### PROBLEM DETAILS
Transcribe exactly everything in the data below from the line containing "Select the Orders input step in the flow" down to the line containing "Click the E-mail label text", both lines included and nothing further.

:: INPUT MATERIAL

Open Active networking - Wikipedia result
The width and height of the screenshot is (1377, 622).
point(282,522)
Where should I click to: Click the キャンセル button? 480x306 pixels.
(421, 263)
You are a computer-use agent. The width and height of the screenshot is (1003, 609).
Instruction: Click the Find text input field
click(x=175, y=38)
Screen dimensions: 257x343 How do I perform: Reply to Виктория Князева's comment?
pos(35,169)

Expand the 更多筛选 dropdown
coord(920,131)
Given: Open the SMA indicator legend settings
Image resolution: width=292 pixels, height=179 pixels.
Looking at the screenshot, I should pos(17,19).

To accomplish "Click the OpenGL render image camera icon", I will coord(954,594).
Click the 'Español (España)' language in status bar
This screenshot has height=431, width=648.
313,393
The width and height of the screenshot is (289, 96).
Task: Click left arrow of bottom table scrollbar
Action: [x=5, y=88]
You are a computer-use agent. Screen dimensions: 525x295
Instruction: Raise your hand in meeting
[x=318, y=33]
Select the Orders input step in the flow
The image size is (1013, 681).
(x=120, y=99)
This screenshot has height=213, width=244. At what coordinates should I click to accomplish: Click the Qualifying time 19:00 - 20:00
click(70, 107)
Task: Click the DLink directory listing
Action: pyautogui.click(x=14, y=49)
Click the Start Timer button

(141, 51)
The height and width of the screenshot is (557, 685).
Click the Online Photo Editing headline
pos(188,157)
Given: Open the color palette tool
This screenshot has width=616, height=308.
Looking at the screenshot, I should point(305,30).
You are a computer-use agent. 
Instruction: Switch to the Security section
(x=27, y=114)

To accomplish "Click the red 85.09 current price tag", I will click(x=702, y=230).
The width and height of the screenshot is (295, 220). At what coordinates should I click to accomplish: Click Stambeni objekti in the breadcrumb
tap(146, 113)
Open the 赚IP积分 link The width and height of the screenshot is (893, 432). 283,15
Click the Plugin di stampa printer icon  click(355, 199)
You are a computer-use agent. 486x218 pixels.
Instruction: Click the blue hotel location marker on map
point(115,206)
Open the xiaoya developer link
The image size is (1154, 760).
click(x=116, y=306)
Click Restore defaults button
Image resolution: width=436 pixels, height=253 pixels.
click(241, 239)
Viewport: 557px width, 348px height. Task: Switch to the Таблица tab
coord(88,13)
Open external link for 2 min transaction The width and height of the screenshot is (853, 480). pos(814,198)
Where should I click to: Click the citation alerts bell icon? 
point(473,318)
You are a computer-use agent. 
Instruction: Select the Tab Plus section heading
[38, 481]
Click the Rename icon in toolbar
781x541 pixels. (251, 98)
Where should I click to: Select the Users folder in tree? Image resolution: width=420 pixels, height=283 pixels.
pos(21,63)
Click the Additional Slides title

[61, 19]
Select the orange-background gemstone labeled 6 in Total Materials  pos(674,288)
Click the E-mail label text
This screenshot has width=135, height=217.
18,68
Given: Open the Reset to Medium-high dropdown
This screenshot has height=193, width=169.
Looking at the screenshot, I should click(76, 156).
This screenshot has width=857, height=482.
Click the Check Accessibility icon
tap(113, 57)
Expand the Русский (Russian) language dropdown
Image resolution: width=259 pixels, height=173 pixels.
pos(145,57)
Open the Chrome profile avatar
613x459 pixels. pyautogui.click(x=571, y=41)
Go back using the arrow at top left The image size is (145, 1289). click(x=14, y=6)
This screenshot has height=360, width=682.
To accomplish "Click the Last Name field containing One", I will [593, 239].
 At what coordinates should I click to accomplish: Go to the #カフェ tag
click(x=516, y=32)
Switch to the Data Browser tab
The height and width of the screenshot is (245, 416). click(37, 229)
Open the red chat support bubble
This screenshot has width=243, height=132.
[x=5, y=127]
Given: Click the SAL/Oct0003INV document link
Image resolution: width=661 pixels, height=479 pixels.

::::

### FINISHED EXERCISE
Select the Orders input step in the flow
The image size is (1013, 681).
(x=120, y=99)
This screenshot has height=213, width=244. At what coordinates should I click to accomplish: Click the Qualifying time 19:00 - 20:00
click(70, 107)
Task: Click the DLink directory listing
Action: pyautogui.click(x=14, y=49)
Click the Start Timer button

(141, 51)
The height and width of the screenshot is (557, 685).
Click the Online Photo Editing headline
pos(188,157)
Given: Open the color palette tool
This screenshot has width=616, height=308.
Looking at the screenshot, I should point(305,30).
You are a computer-use agent. 
Instruction: Switch to the Security section
(x=27, y=114)

To accomplish "Click the red 85.09 current price tag", I will click(x=702, y=230).
The width and height of the screenshot is (295, 220). At what coordinates should I click to accomplish: Click Stambeni objekti in the breadcrumb
tap(146, 113)
Open the 赚IP积分 link The width and height of the screenshot is (893, 432). 283,15
Click the Plugin di stampa printer icon  click(355, 199)
You are a computer-use agent. 486x218 pixels.
Instruction: Click the blue hotel location marker on map
point(115,206)
Open the xiaoya developer link
The image size is (1154, 760).
click(x=116, y=306)
Click Restore defaults button
Image resolution: width=436 pixels, height=253 pixels.
click(241, 239)
Viewport: 557px width, 348px height. Task: Switch to the Таблица tab
coord(88,13)
Open external link for 2 min transaction The width and height of the screenshot is (853, 480). pos(814,198)
Where should I click to: Click the citation alerts bell icon? 
point(473,318)
You are a computer-use agent. 
Instruction: Select the Tab Plus section heading
[38, 481]
Click the Rename icon in toolbar
781x541 pixels. (251, 98)
Where should I click to: Select the Users folder in tree? Image resolution: width=420 pixels, height=283 pixels.
pos(21,63)
Click the Additional Slides title

[61, 19]
Select the orange-background gemstone labeled 6 in Total Materials  pos(674,288)
Click the E-mail label text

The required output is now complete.